State laws forbidding interstate risk pools appear to violate the Commerce Clause of the U.S. Constitution, which states: "No preference shall be given to any regulation of commerce or revenue to the port of one state over those of another."

"If we can buy oranges from Florida, mutual funds from Tokyo and wine from France, we should be able to buy financial products like insurance from whomever gives us the best deal," Mr. Hyde said.

*Give the tax break corporations get for health insurance premiums to individuals and small businesses.

Employer provided health insurance is an artifact of wage controls during World War II. Businesses couldn’t compete for skilled labor by offering more money, so they offered health insurance instead.

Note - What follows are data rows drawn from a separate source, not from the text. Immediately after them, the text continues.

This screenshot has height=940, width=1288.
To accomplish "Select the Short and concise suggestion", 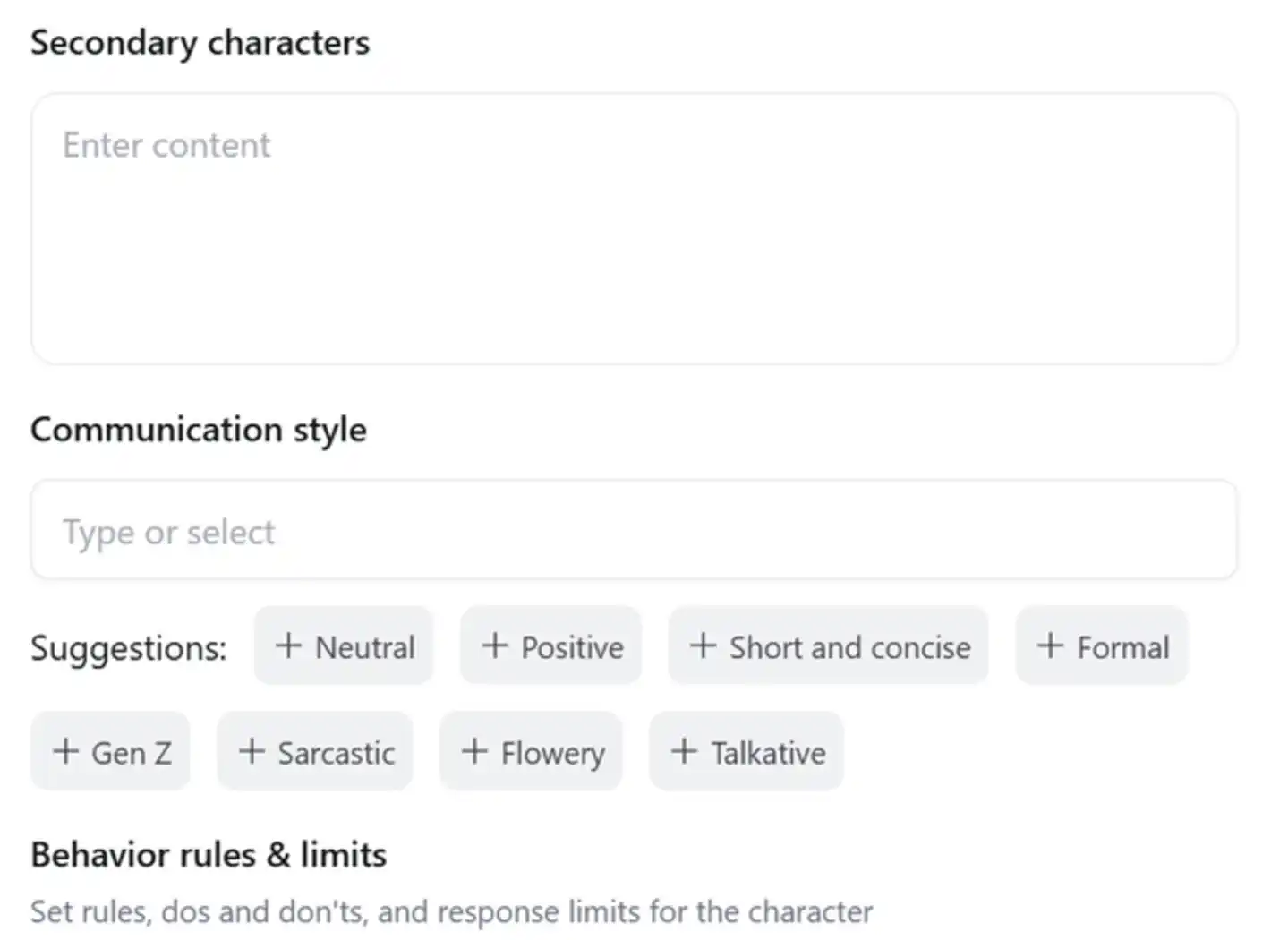I will coord(828,645).
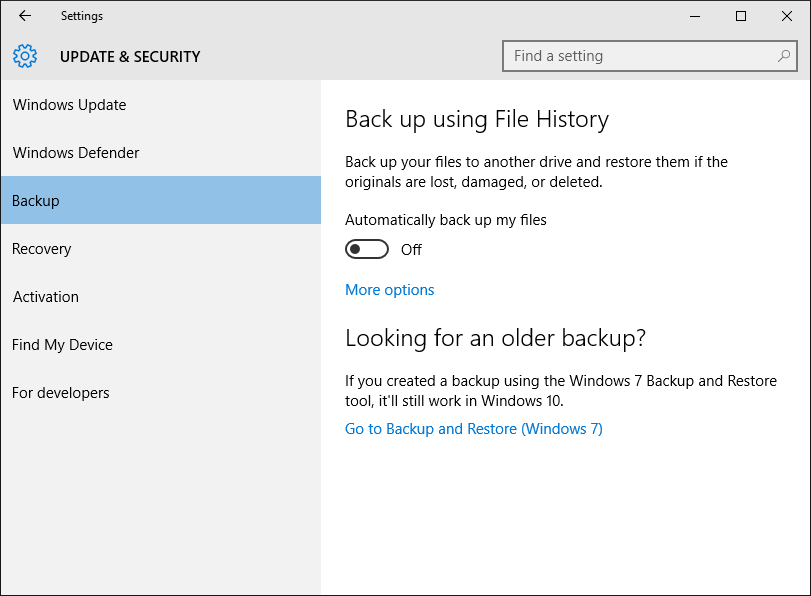The image size is (811, 596).
Task: Open Activation settings
Action: point(45,296)
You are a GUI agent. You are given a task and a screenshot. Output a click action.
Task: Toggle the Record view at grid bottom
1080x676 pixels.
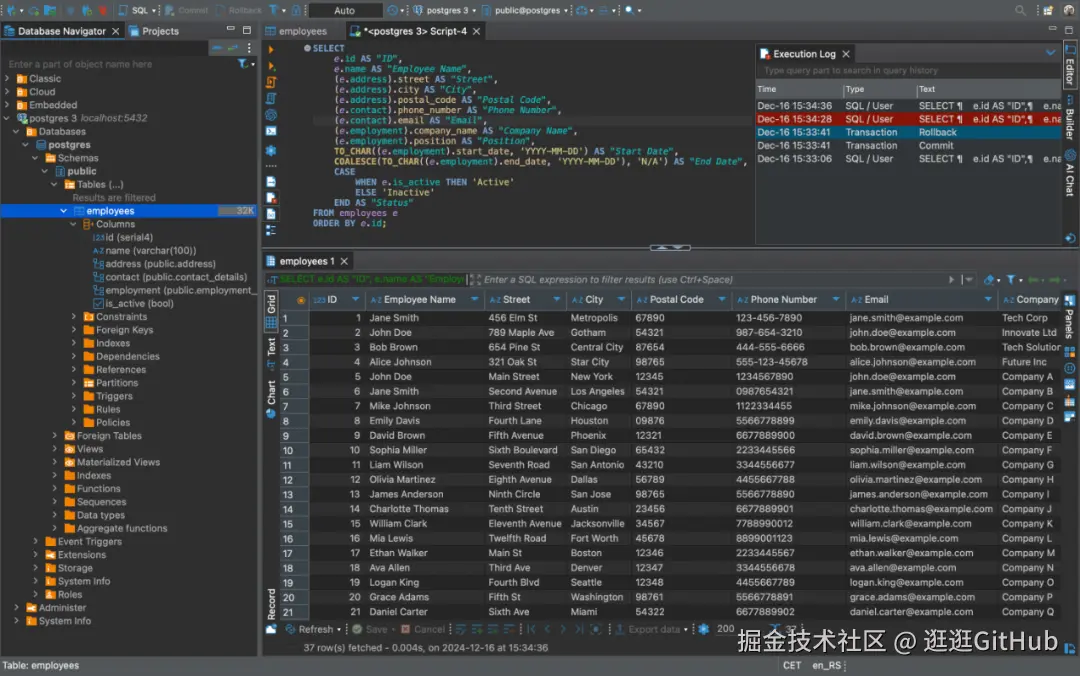271,603
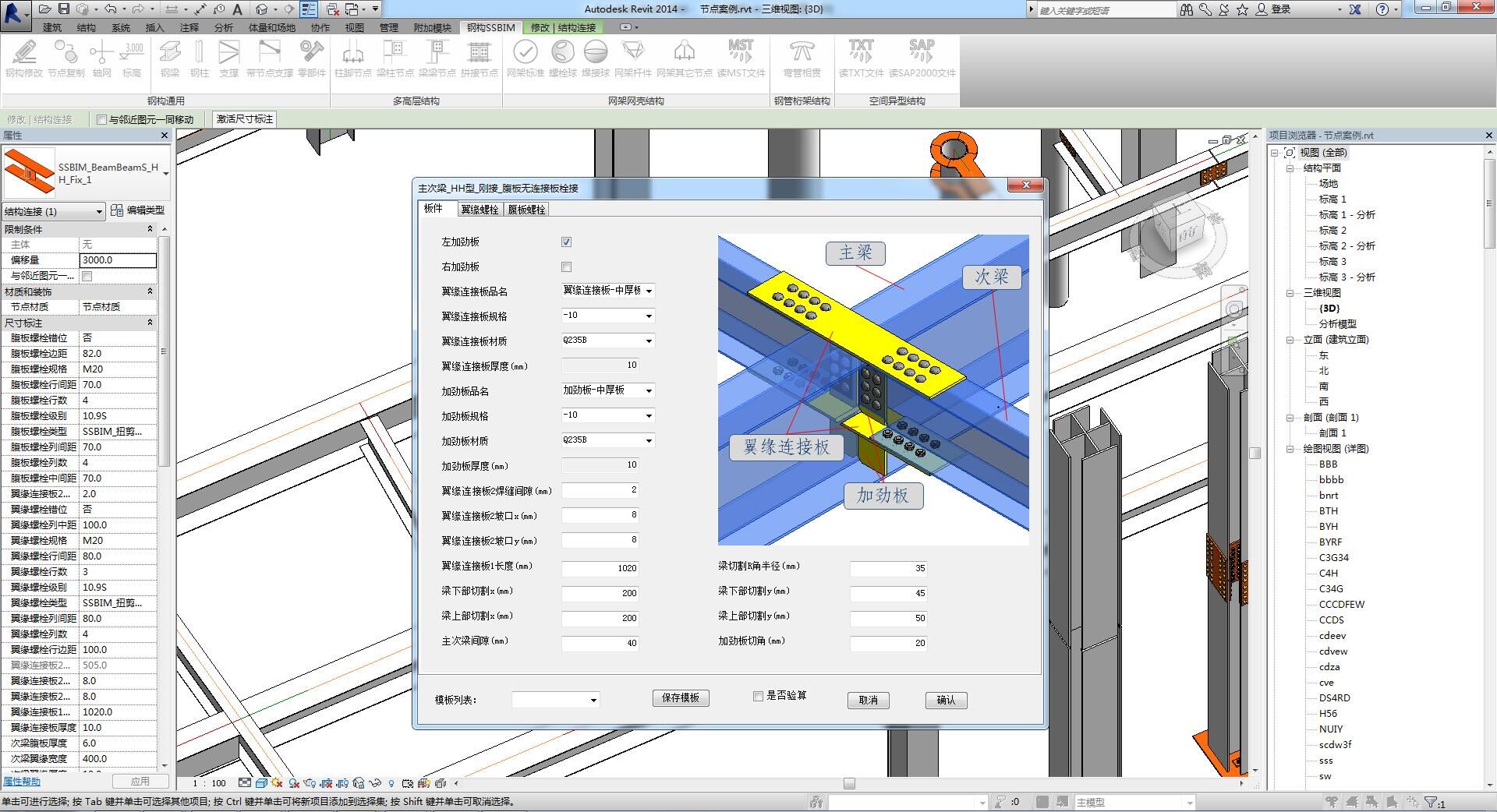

Employer provided health insurance has been popular, but people who lose their jobs usually lose their health insurance, too. That’s the number one reason why people without health insurance don’t have it. If individuals who are not on an employer plan got the same tax break, health insurance would be more portable, there would be fewer lapses in coverage.

*Give subsidies for purchasing health insurance directly to the people who need them.

Obamacare provides nearly $1 trillion in subsidies, but these are paid to insurance companies, and are so clumsily designed Americans who benefit from them face significant tax liabilities if their incomes rise just barely above subsidy threshholds.

The burden of paying for the subsidies falls disproportionately on Americans earning $20,000 to $38,000 a year, according to a Brookings Institution study.

It would be more clear, efficient and fair to provide all Americans with a refundable tax credit for the purchase of health insurance. If the amount of the credit were greater than what the taxpayer owes, the government would pay him or her the difference.

The health care experts associated with the 2017 Project say the refundable credit they propose would make it possible to buy a catastrophic health insurance policy for a tenth of what the cheapest Obamacare policy costs, would cost taxpayers $1 trillion less over ten years.

*Provide a tax break for Health Savings Accounts.

If HSAs were used for routine medical expenses, health insurance would become less a baroque form of prepayment, more like real insurance. Costs would go down, because people would have an incentive to take price into consideration when shopping for health services.

Individuals would get a deduction or credit for contributions to their HSA. Unused funds could accumulate without tax liability, but could be used only for medical expenses.

Employers should be permitted to contribute to their employees’ HSAs. The government could contribute to the HSAs of the needy.

Jack Kelly is a former Marine and Green Beret and a former deputy assistant secretary of the Air Force in the Reagan administration. He is national security writer for the Pittsburgh Post-Gazette.